But today, Japan's long-awaited economic reform package officially came out, and analysts sat on their hands in disappointment. Instead of bold measures, the final draft talked about forming committees. Almost one year after Mr. Koizumi took office billing himself as a reformer, he seems overwhelmed by the process, unable to deliver.
"It is Japan's old story of no accountability — there is no institution or person who can say: `This is the direction we are going in,' " said Ronald Bevacqua, Japan economist for Commerz Securities. Mr. Koizumi was "weak," Mr. Bevacqua said, citing a recent sharp drop in opinion polls after the firing of a popular minister.
With details of the economic plan leaking out over recent days, Makiko Tanaka, the fired minister, lambasted Mr. Koizumi in Parliament last week, saying: "We finally found out how old-fashioned the prime minister's political stance is, and why the reforms are being stifled. Koizumi himself has joined the conservative, anti-reform group."
According to final drafts circulating here, the package will urge the Bank of Japan to print more money, press banks to straighten out their bad loan portfolios, ask the government financial watchdog agency to scrutinize banks more closely and urge the government's bad loan buying agency to speed up loan purchases. To buoy Japan's battered stock markets, the package calls for tightening controls on short selling and holds out the possibility of an injection of taxpayer money into insolvent private banks.

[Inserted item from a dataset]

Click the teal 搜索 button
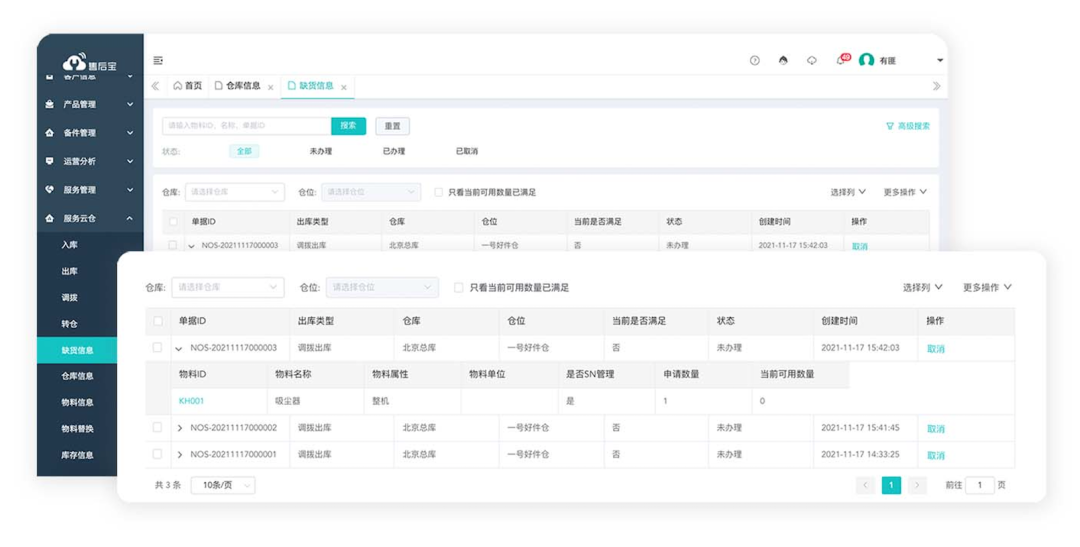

After markets here had digested the outlines of the long-awaited economic measures, stocks, bonds and the yen fell slightly Tuesday afternoon. Market analysts said they had hoped for bolder measures — tax cuts to revive consumer spending, vigorous deregulation, and cutting off credits to bankrupt companies.
"This policy package is reactionary, not aimed at addressing real fundamental underlying issues," a high-level Bank of Japan official said Tuesday afternoon.

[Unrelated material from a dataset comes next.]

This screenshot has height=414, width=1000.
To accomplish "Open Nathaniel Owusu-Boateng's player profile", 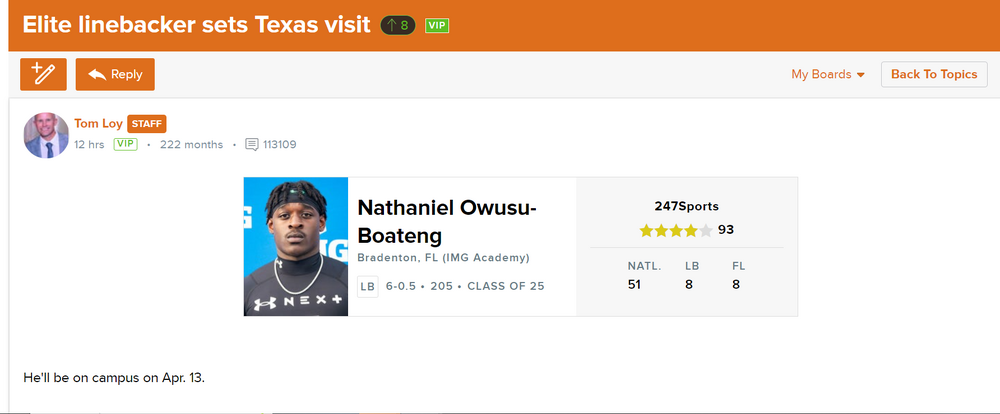I will coord(447,221).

The flat reception for the package marks the political distance traveled since Mr. Koizumi, a charismatic outsider, became prime minister almost a year ago. The expectations bordering on euphoria that swirled around him last spring have been radically lowered — to a hope that Japan can muddle through to the end of the fiscal year here, March 31, without a major bank collapse.
Japan has been in and out of recessions for the last decade. For three years, prices have been dropping, first because of increased efficiency and cheaper imports, but more recently because incomes have receded to 1995 levels. Even with near-zero interest rates and prices dropping by as much as 2 percent a year, Japanese consumers are reluctant to spend, partly out of anxiety over their economic futures, partly out of a conviction that prices will always be cheaper tomorrow. Moderate inflation, economists say, would help prod consumers to buy.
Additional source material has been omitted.